Output each line of the data word for word, from the first through the line that holds "Velikost S - 1250 Kč (57, 528)", and leave off whatever follows.

**Given records:**
- - - - -

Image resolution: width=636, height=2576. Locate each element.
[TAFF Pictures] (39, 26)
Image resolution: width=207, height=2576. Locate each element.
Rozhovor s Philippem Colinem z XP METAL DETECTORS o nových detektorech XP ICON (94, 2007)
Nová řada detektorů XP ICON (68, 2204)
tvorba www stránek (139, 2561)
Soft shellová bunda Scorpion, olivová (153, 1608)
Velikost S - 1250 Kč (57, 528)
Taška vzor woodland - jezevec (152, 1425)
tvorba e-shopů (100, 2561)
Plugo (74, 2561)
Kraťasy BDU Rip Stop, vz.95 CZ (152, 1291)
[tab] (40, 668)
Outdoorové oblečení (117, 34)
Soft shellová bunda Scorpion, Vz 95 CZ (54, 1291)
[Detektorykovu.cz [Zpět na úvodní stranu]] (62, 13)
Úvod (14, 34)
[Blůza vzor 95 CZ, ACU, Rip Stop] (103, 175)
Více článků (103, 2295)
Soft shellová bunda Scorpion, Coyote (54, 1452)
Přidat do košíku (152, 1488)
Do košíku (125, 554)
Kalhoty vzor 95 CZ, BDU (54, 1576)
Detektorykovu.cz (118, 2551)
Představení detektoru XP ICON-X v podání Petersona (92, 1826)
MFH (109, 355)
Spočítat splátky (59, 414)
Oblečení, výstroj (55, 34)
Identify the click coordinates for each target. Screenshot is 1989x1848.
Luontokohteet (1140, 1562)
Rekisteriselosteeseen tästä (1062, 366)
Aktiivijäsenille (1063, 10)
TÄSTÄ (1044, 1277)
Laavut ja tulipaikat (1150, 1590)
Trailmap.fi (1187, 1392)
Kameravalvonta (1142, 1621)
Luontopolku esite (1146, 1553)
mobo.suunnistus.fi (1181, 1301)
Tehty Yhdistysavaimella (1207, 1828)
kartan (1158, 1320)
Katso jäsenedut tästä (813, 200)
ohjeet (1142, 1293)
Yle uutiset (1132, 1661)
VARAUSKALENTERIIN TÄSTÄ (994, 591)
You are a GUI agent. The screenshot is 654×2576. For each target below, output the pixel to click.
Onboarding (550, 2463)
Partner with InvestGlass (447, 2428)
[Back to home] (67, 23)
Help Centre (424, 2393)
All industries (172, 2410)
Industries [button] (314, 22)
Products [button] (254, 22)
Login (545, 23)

- - - - -

**Output for this exercise:**
Image resolution: width=636, height=2576. Locate each element.
[TAFF Pictures] (39, 26)
Image resolution: width=207, height=2576. Locate each element.
Rozhovor s Philippem Colinem z XP METAL DETECTORS o nových detektorech XP ICON (94, 2007)
Nová řada detektorů XP ICON (68, 2204)
tvorba www stránek (139, 2561)
Soft shellová bunda Scorpion, olivová (153, 1608)
Velikost S - 1250 Kč (57, 528)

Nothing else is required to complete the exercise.